EXERCISE PROMPT: Tell me how many lines of the entries below include the string "agent", and give only the number.

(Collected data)
====

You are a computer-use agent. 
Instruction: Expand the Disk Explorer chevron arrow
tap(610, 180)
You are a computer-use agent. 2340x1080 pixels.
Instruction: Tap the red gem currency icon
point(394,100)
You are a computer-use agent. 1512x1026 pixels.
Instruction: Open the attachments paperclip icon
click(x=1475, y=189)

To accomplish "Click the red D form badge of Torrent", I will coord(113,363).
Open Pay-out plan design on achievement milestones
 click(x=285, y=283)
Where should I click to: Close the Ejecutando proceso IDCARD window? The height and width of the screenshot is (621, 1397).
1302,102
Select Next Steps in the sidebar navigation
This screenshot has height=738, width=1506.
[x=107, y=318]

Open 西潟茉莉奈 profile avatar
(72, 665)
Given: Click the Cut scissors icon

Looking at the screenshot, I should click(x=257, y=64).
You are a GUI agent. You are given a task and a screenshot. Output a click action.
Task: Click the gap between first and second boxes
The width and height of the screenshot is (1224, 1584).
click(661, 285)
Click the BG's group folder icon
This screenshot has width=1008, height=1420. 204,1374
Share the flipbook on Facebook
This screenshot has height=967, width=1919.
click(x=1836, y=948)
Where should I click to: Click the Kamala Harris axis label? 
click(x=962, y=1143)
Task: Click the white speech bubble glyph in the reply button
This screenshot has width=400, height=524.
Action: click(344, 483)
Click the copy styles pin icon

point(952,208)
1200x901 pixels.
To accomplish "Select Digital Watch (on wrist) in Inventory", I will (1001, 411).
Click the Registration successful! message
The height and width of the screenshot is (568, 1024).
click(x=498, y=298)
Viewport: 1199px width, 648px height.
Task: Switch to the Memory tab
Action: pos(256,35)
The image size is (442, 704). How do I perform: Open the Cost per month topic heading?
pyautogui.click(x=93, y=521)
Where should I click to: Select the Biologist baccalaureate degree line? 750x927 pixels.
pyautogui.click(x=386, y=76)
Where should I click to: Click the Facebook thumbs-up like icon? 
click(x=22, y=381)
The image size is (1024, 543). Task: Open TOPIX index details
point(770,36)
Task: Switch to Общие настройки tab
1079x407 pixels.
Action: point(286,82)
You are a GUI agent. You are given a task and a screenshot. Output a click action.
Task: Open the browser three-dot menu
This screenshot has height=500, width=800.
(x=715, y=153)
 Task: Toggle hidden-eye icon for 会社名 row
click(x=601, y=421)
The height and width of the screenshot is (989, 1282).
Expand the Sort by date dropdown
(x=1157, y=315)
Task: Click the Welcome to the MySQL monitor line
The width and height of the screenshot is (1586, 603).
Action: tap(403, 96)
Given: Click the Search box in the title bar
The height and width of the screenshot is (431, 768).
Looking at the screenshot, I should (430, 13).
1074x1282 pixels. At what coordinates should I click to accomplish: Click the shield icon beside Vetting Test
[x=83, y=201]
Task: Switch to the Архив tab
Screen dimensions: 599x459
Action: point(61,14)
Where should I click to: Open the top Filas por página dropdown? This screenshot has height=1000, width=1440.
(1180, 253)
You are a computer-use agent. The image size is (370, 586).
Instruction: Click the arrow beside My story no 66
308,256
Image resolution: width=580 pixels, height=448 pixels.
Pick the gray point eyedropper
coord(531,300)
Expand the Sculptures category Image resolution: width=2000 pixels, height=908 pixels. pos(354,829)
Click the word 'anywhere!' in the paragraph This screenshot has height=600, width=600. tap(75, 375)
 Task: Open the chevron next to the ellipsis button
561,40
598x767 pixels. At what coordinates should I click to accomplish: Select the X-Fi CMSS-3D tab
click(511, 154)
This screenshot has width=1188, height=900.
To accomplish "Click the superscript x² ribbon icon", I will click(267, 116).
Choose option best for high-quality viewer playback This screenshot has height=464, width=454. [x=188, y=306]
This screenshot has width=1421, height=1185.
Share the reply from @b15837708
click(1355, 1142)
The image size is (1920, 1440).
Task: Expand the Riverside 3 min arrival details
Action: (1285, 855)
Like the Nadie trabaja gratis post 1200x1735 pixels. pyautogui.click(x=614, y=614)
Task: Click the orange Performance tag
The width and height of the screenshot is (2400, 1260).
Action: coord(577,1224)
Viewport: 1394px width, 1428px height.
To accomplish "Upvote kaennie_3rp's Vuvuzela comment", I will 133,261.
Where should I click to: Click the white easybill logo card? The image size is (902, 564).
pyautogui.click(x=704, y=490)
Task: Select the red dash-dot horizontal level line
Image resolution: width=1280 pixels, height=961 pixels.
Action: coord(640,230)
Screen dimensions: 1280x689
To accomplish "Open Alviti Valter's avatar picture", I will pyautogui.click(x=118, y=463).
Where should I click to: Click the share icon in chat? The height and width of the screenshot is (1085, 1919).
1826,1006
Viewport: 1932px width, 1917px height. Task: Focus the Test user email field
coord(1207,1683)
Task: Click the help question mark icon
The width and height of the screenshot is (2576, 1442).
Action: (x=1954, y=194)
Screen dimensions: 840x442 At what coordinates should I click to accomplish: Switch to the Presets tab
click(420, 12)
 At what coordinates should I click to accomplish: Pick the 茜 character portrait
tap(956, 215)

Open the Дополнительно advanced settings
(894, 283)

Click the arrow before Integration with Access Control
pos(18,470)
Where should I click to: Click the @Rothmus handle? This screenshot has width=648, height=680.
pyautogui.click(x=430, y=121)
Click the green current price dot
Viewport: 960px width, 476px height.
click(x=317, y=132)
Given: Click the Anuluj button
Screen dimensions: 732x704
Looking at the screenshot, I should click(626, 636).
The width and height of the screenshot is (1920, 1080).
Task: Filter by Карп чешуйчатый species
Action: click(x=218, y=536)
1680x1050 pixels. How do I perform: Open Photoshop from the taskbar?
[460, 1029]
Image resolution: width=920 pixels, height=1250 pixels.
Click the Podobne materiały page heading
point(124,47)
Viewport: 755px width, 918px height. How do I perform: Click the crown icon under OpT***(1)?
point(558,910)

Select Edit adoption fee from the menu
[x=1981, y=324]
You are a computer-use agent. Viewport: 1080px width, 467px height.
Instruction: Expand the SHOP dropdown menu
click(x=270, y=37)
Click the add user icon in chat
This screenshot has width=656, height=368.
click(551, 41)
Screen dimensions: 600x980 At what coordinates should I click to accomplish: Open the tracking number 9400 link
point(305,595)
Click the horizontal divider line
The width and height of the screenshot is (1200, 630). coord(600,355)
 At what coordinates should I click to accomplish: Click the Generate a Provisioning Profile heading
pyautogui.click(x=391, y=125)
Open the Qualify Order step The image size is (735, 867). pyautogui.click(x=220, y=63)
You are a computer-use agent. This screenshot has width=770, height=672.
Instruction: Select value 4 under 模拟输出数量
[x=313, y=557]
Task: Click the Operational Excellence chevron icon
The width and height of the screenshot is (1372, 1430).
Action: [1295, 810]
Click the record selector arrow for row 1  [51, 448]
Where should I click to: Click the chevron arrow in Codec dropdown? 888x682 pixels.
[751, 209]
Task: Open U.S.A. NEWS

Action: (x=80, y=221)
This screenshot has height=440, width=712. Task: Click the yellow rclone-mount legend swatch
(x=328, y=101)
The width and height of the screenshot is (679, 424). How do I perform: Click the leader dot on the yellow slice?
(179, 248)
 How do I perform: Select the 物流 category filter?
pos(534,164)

====

EXERCISE RESPONSE: 8